____ Texte source
Une forte explosion a secoué la capitale libyenne samedi en milieu de matinée. Une colonne de fumée blanche s'est élevée peu après au dessus du secteur de Bab Al-Aziziya, résidence du colonel Kadhafi, cible depuis quatre jours de bombardements intensifs.
Plus tôt dans la nuit, deux détonations ont retenti dans la même secteur, où l'OTAN affirme avoir visé un "centre de commandement et de contrôle".
Sur le plan diplomatique, Tripoli a essuyé vendredi un nouveau revers majeur, après avoir été lâché par Moscou qui s'est alignée sur la position des Occidentaux pour réclamer le départ du colonel Kadhafi. "Le monde ne le considère plus comme le leader libyen", a déclaré le président russe Dimitri Medvedev qui participait au sommet du G8 à Deauville, en France.
Dimitri Medvedev, dont le pays refusait jusqu'alors de soutenir les appels américain et français à son départ, s'était abstenu lors du vote à l'ONU de la résolution 1973 autorisant des frappes internationales contre Tripoli.
Moscou propose une "médiation"
Le président russe a signé par ailleurs la déclaration finale du G8 affirmant que Mouammar Kadhafi avait "perdu toute légitimité", et a offert à ses partenaires sa "médiation" dans le conflit, annonçant l'envoi immédiat d'un émissaire à Benghazi, fief de la rébellion libyenne dans l'Est.
Mais à Tripoli, la portée de ce revirement a été minimisée par le vice-ministre aux Affaires étrangères, Khaled Kaaim. "Le G8 est un sommet économique. Nous ne sommes pas concernés par ses décisions", a-t-il dit lors d'une conférence de presse.
Il a rejeté dans le même temps une éventuelle conciliation de Moscou, affirmant que Tripoli n'"acceptera aucune médiation qui marginalise le plan de paix de l'Union africaine (...) Toute initiative en dehors du cadre de l'UA sera rejetée y compris de la Russie".
________
* Consignes des exercices:
A - Indiquez si chacune des affirmations suivantes concorde avec le texte source, en répondant par oui ou par non et en citant mot pour mot les termes du texte qui tranchent : (i) Dimitri Medvedev s'était abstenu lors du vote à l'ONU de la résolution 1973 ; (ii) Khaled Kaaim se dit prêt à accepter une médiation russe ; (iii) l'émissaire russe annoncé doit être envoyé à Tripoli.
B - Extrayez du texte source, sans rien modifier, le passage qui commence par les mots contenant "Moscou propose une" et se termine par "conférence de presse.".
Les lignes ci-dessous n'ont aucun rôle à jouer ici.
____ Données extraites
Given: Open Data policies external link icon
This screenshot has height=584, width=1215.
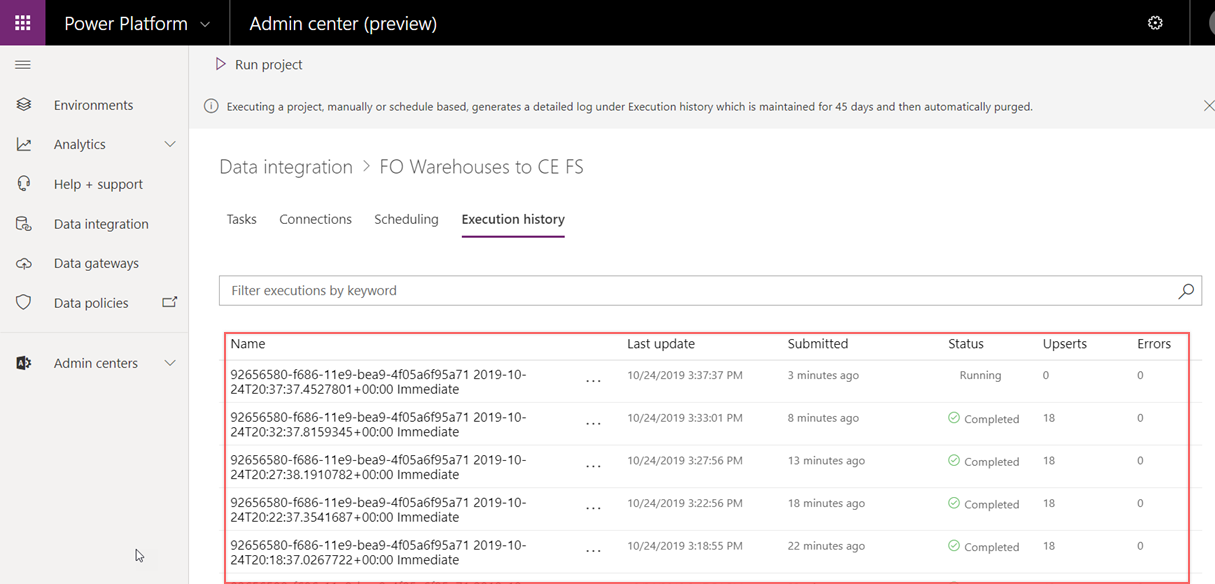Looking at the screenshot, I should click(x=170, y=301).
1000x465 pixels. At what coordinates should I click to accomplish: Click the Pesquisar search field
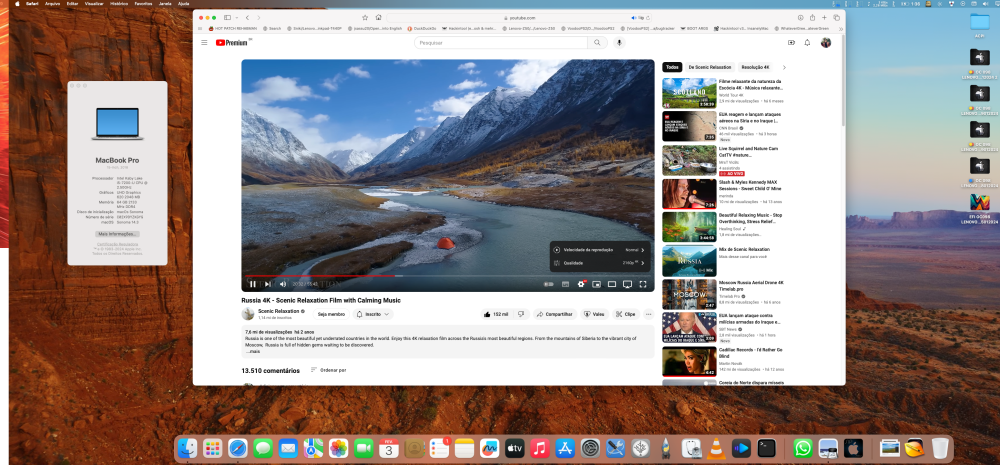click(x=501, y=43)
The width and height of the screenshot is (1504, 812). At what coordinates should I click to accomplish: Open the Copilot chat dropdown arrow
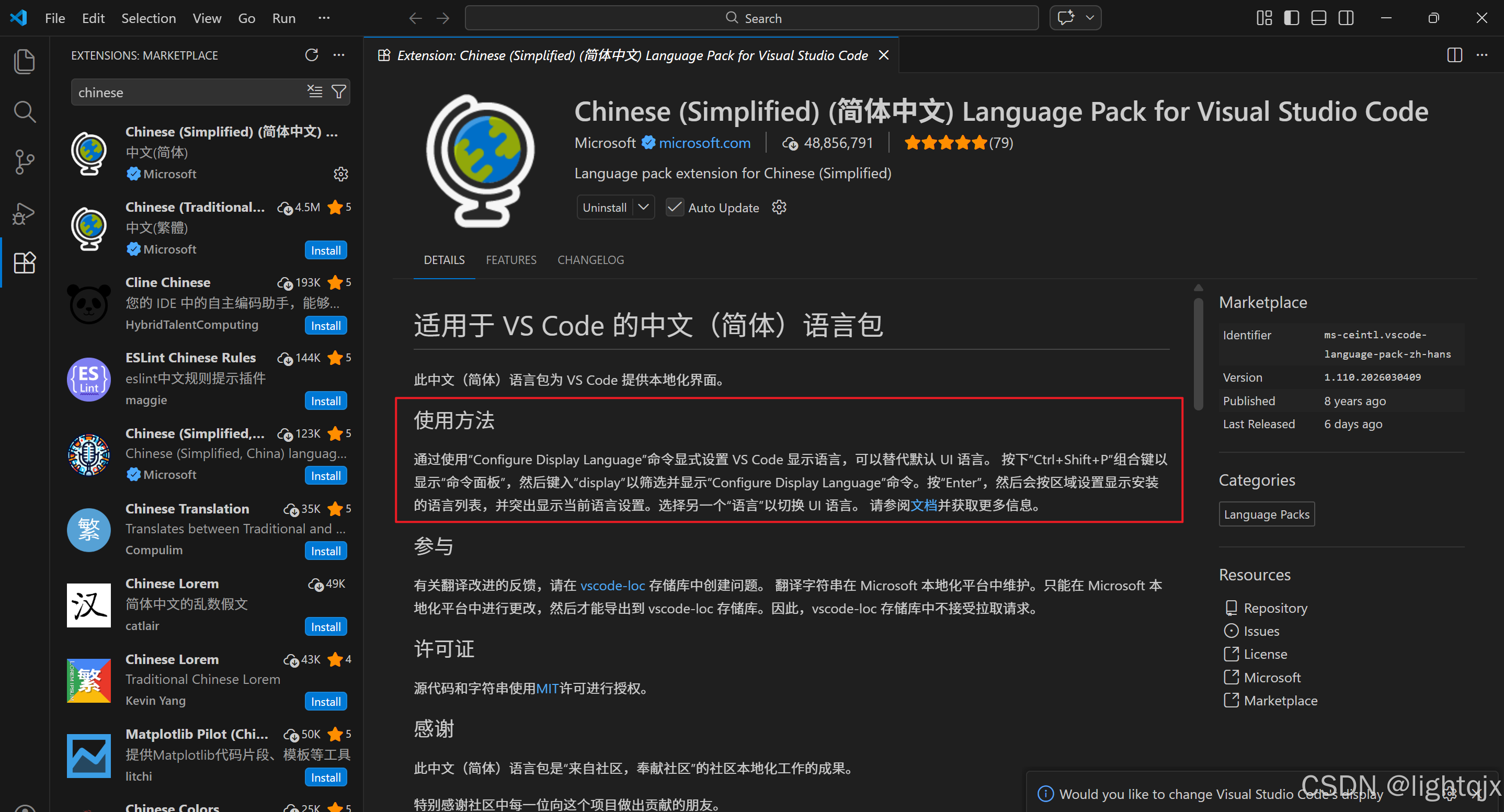click(x=1089, y=18)
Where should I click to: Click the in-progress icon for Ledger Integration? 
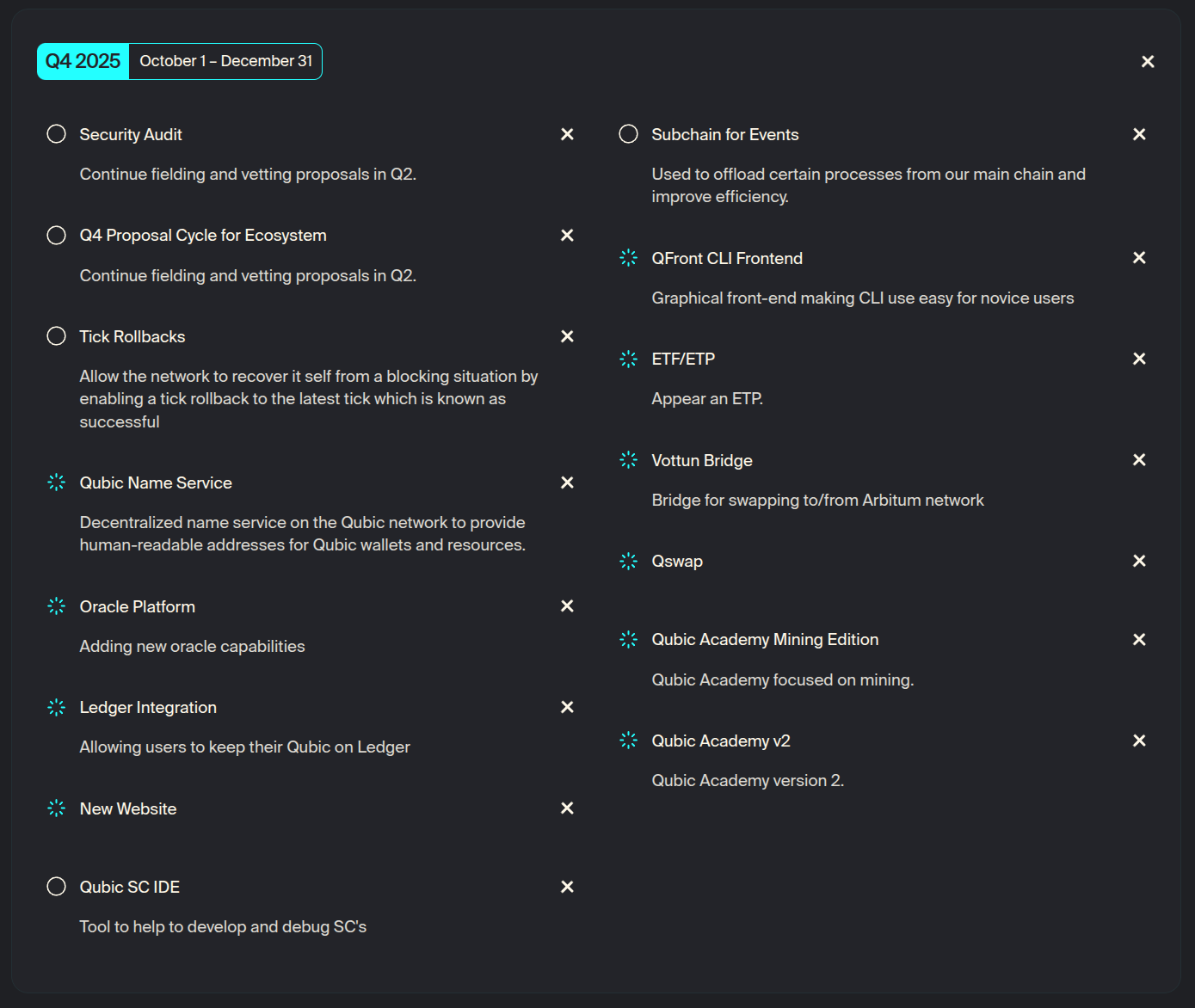56,707
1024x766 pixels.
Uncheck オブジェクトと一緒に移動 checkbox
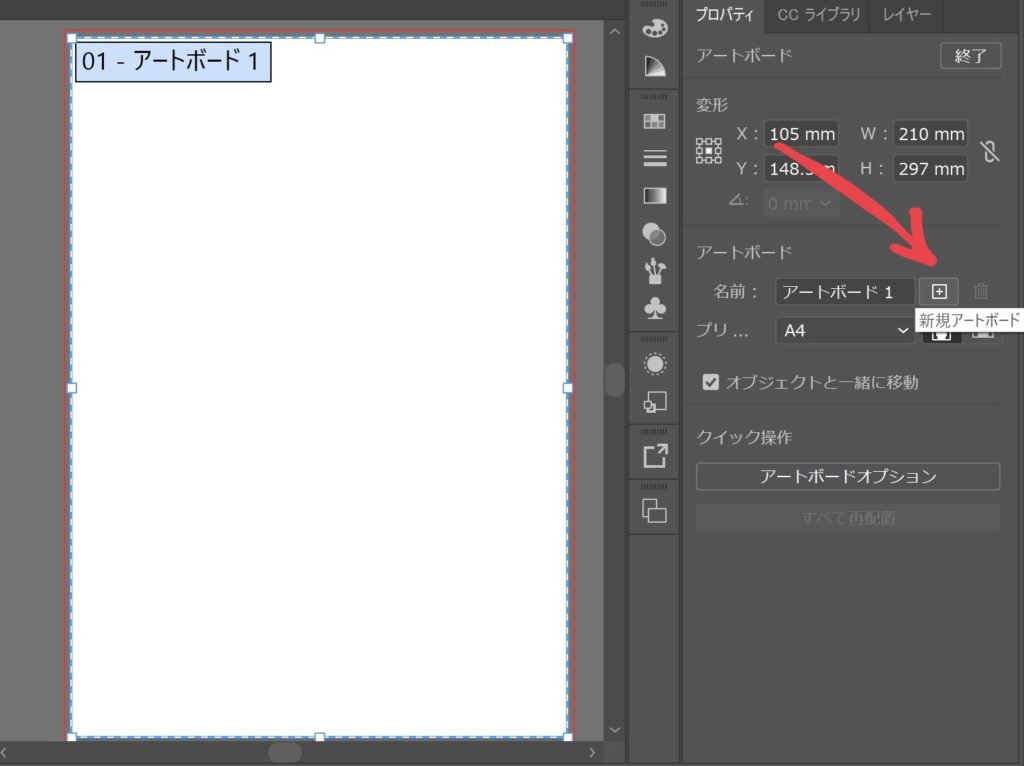point(711,382)
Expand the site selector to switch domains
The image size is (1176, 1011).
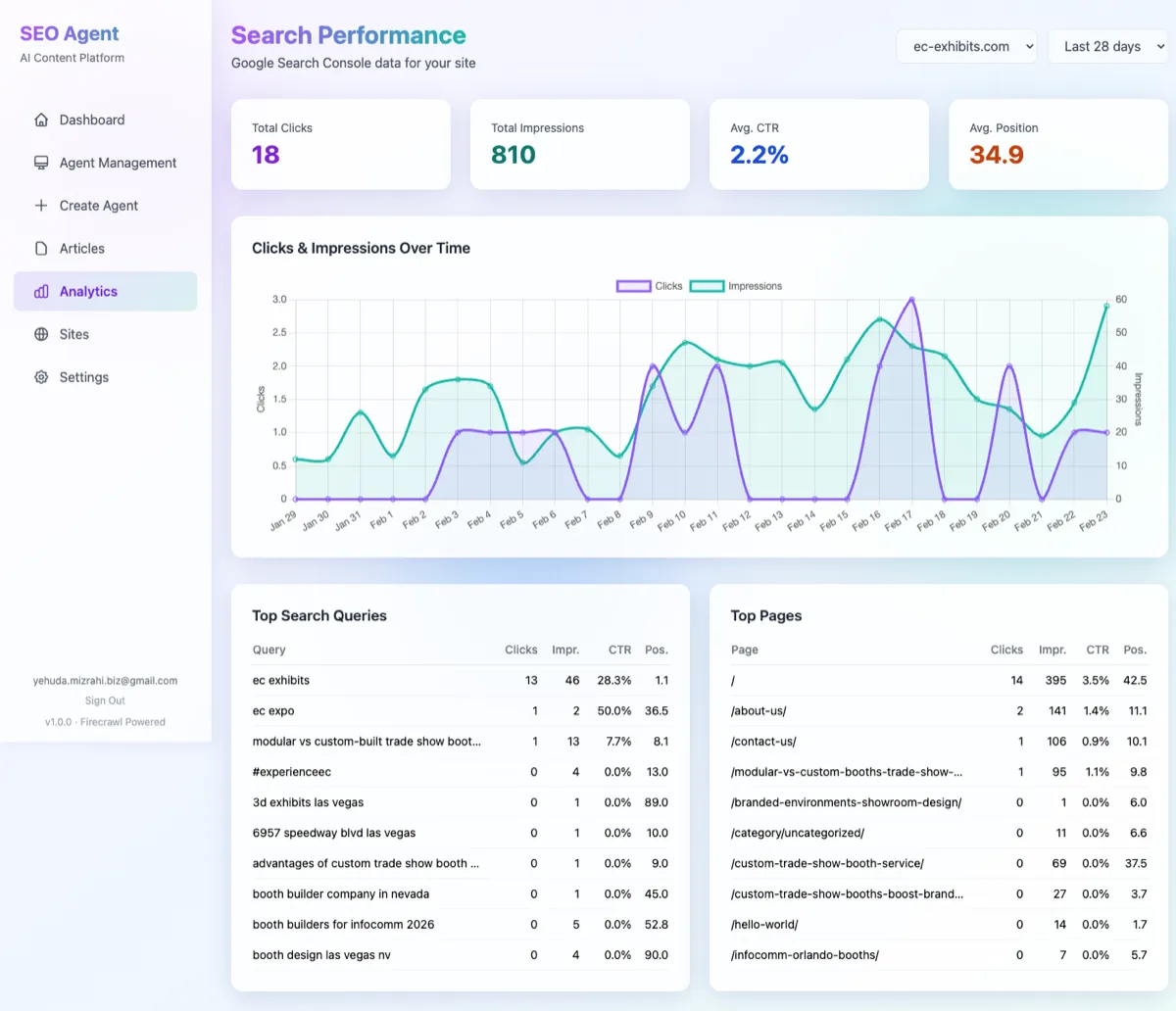point(965,46)
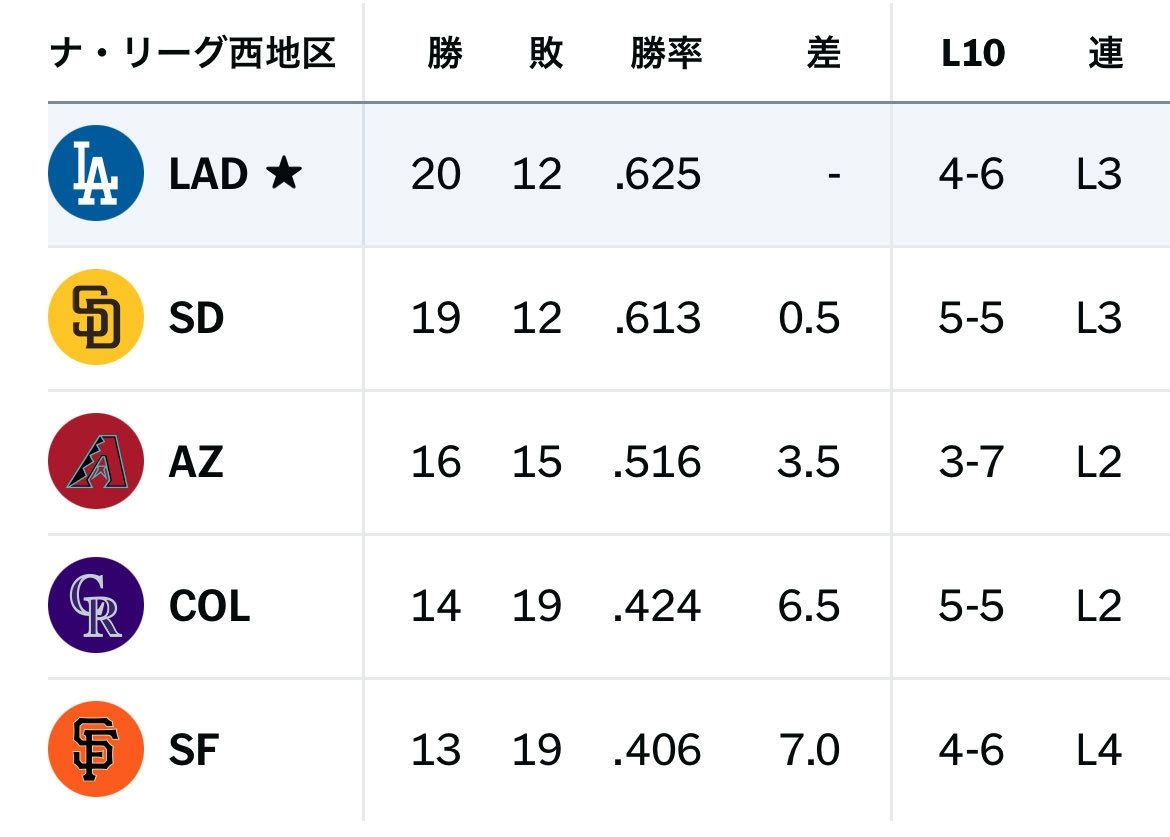
Task: Click the Giants SF team logo
Action: point(96,749)
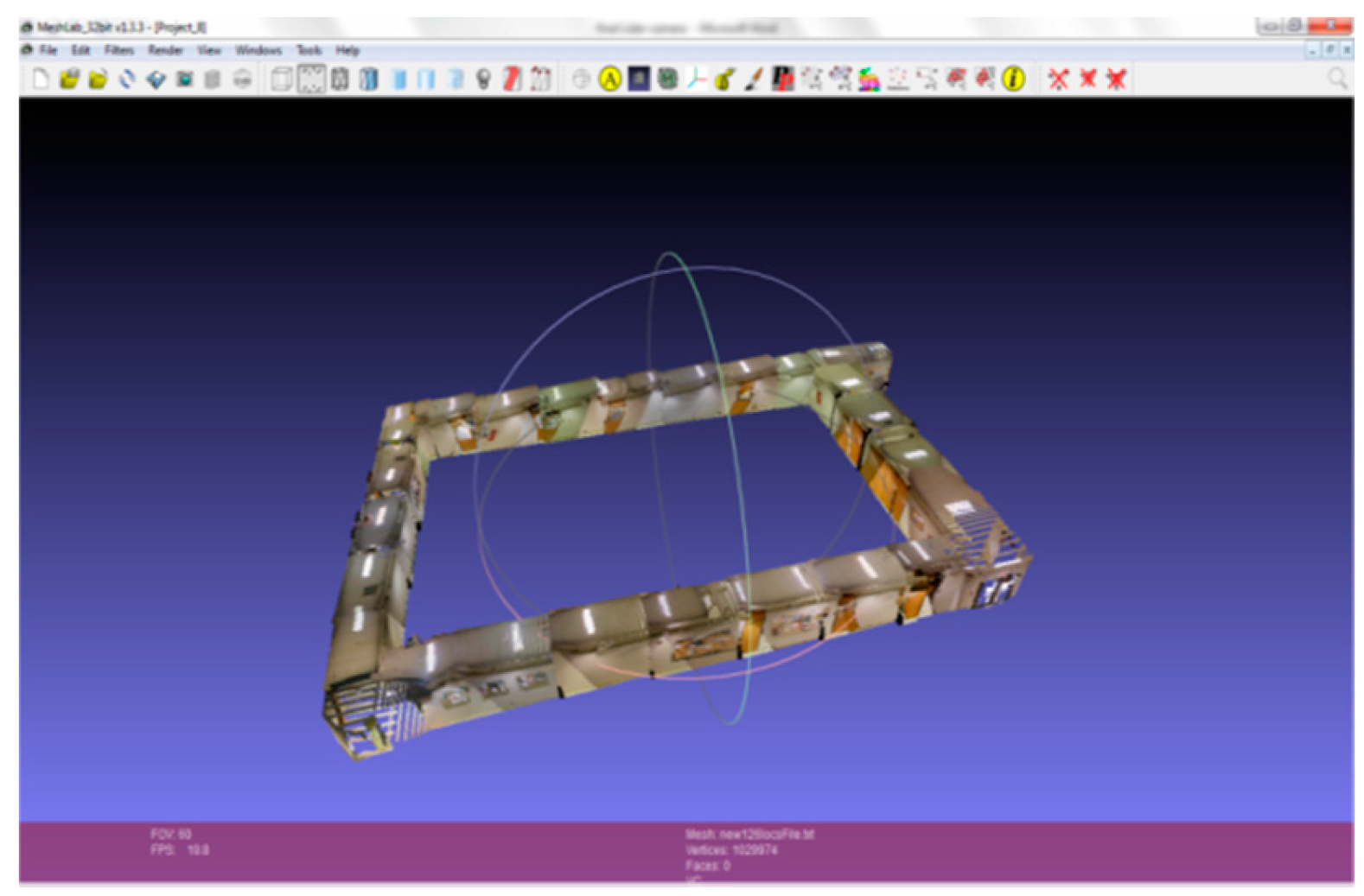
Task: Expand the Filters menu
Action: 118,50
________
* Réponses dans l'ordre:
A -
(i) Oui : « s'était abstenu lors du vote à l'ONU de la résolution 1973 ».
(ii) Non : « Toute initiative en dehors du cadre de l'UA sera rejetée y compris de la Russie ».
(iii) Non : « annonçant l'envoi immédiat d'un émissaire à Benghazi ».

B -
Moscou propose une "médiation"
Le président russe a signé par ailleurs la déclaration finale du G8 affirmant que Mouammar Kadhafi avait "perdu toute légitimité", et a offert à ses partenaires sa "médiation" dans le conflit, annonçant l'envoi immédiat d'un émissaire à Benghazi, fief de la rébellion libyenne dans l'Est.
Mais à Tripoli, la portée de ce revirement a été minimisée par le vice-ministre aux Affaires étrangères, Khaled Kaaim. "Le G8 est un sommet économique. Nous ne sommes pas concernés par ses décisions", a-t-il dit lors d'une conférence de presse.